* [The task] Copying starts at the line containing "Where should I click to: Add" and stops after the last line of the records; each line is repeated exactly, and pictures are skipped.

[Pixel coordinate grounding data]
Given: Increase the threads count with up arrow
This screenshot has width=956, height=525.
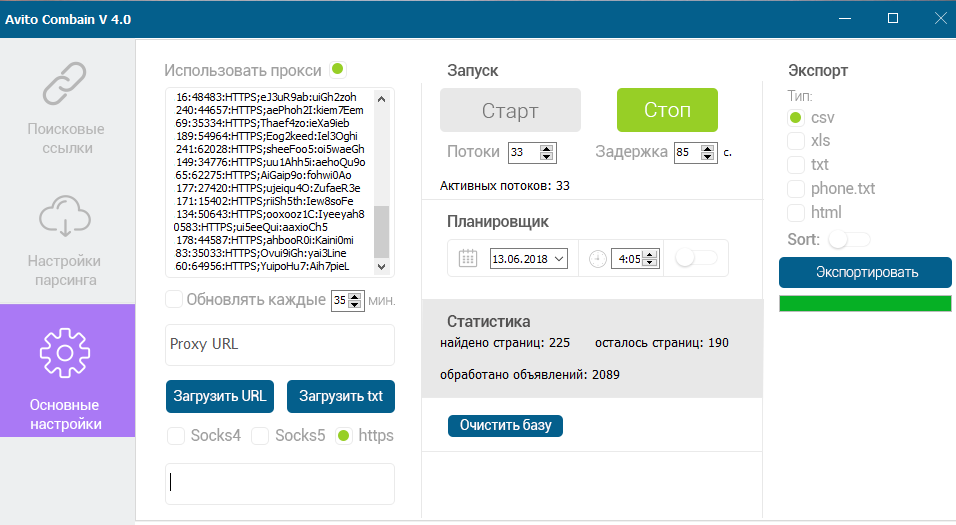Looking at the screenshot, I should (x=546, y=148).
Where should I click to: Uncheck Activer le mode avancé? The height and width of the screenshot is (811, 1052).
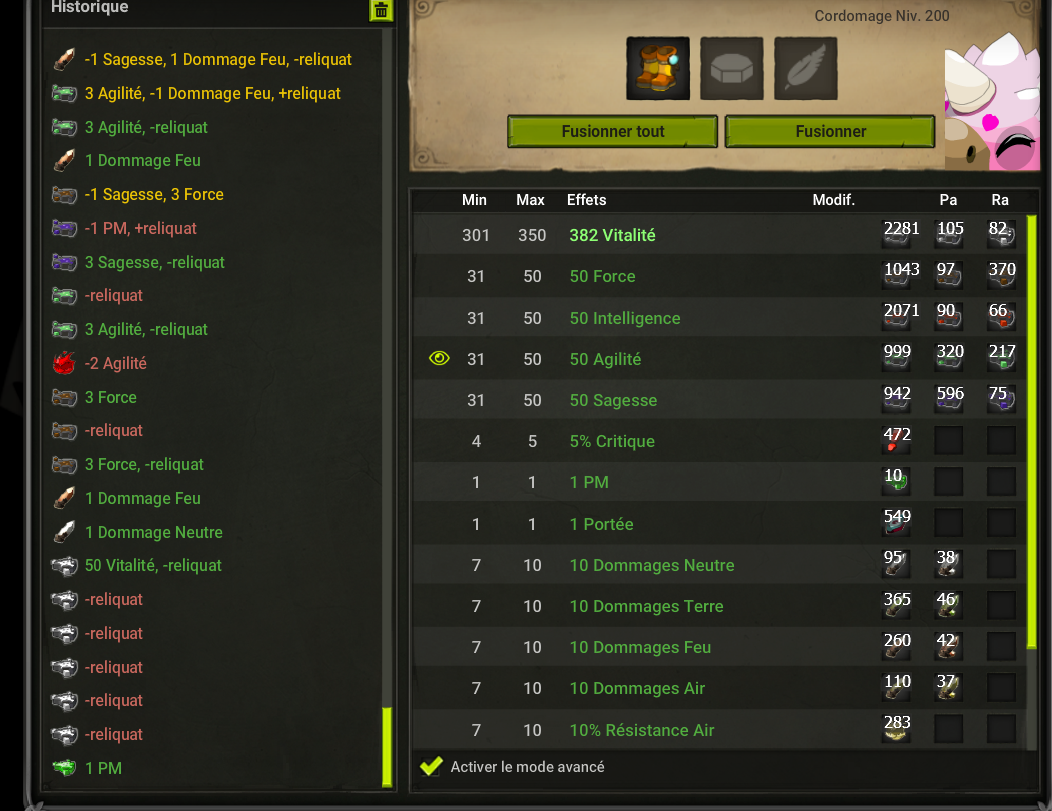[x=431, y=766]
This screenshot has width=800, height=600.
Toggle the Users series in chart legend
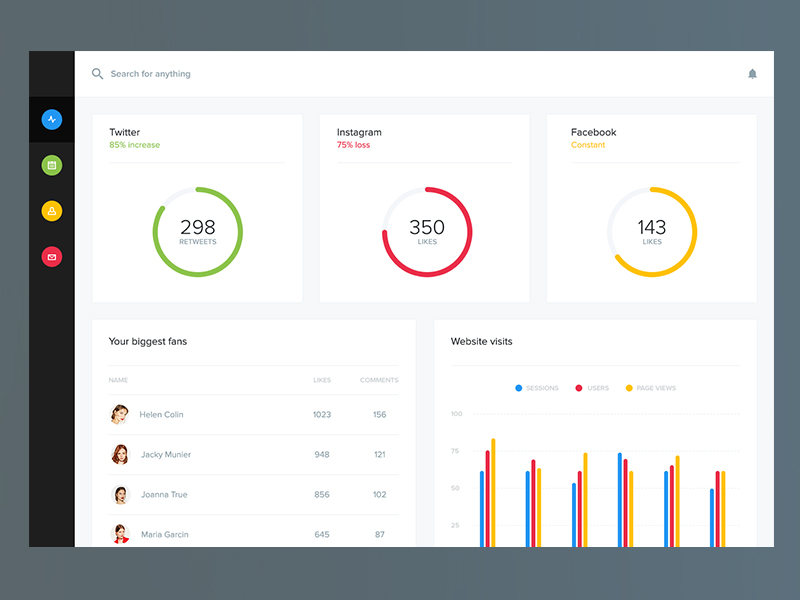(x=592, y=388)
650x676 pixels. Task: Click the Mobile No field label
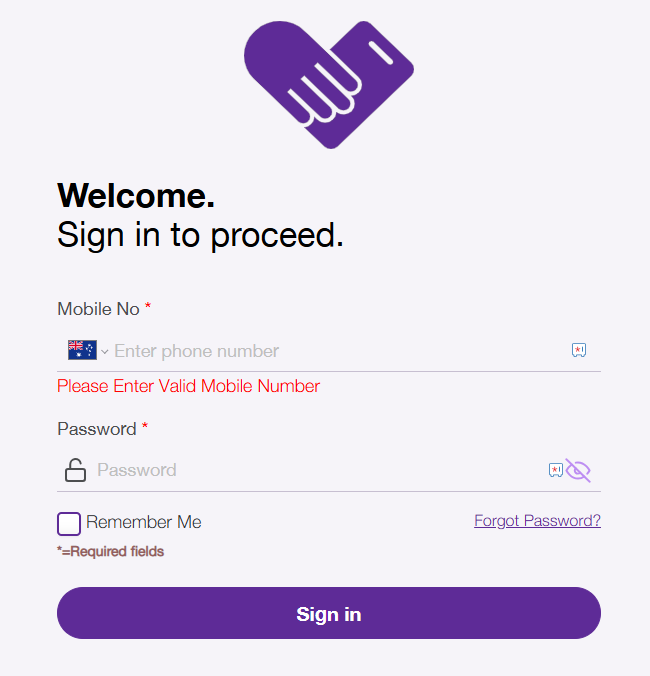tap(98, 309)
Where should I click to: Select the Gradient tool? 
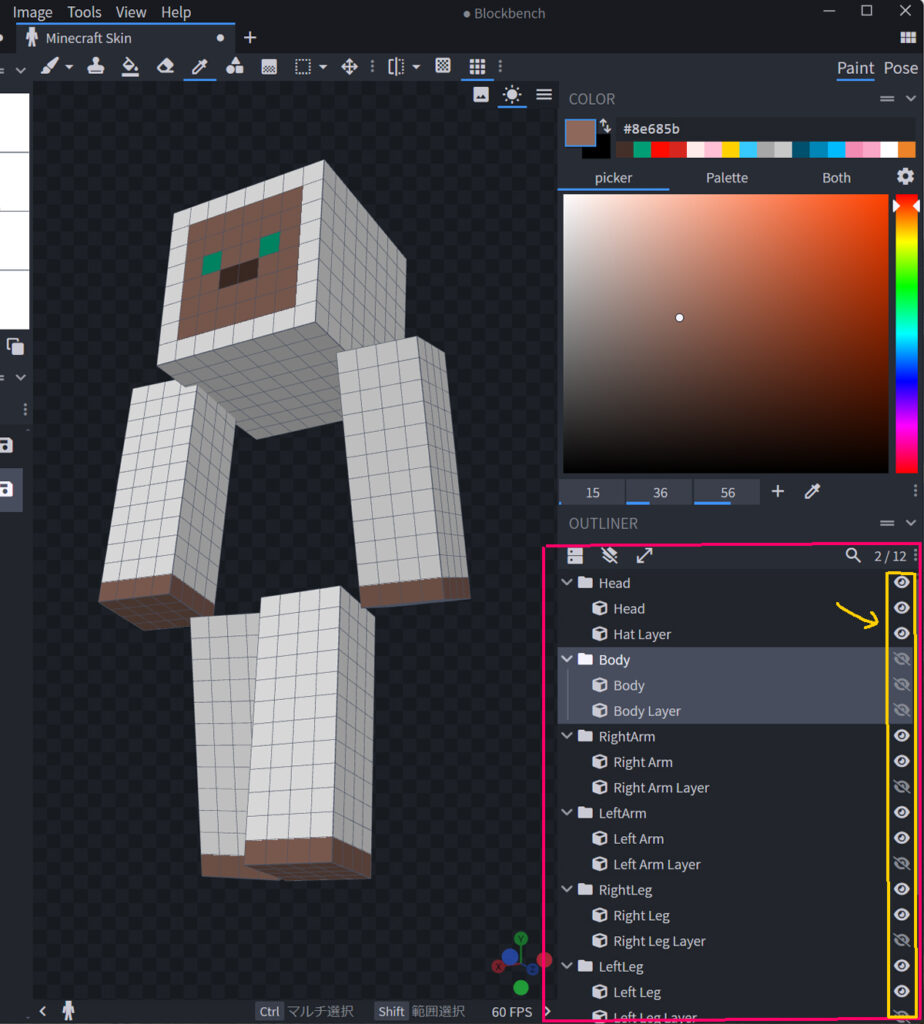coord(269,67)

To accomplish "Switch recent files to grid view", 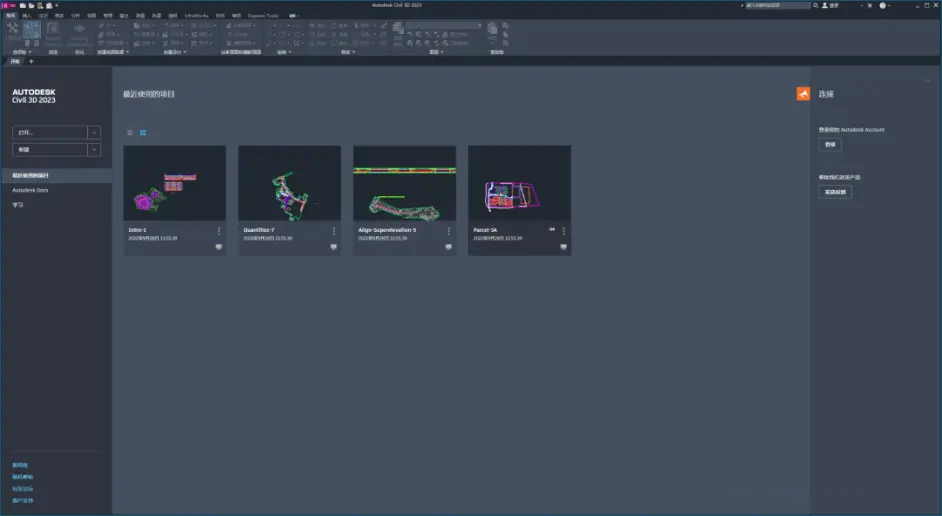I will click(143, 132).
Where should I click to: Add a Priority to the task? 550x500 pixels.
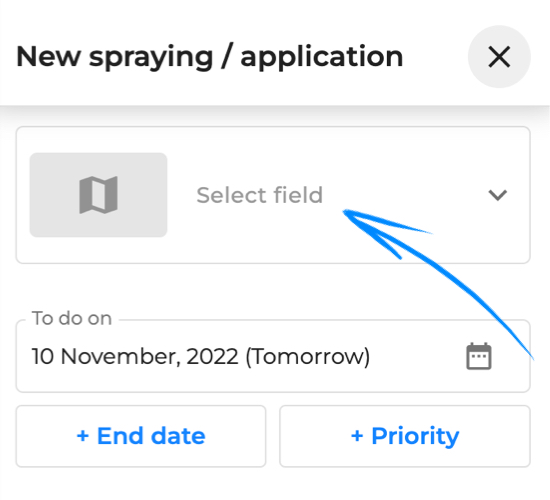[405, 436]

* [Response area]
Where should I click to: Add a Priority to the task? 550x500 pixels.
[405, 436]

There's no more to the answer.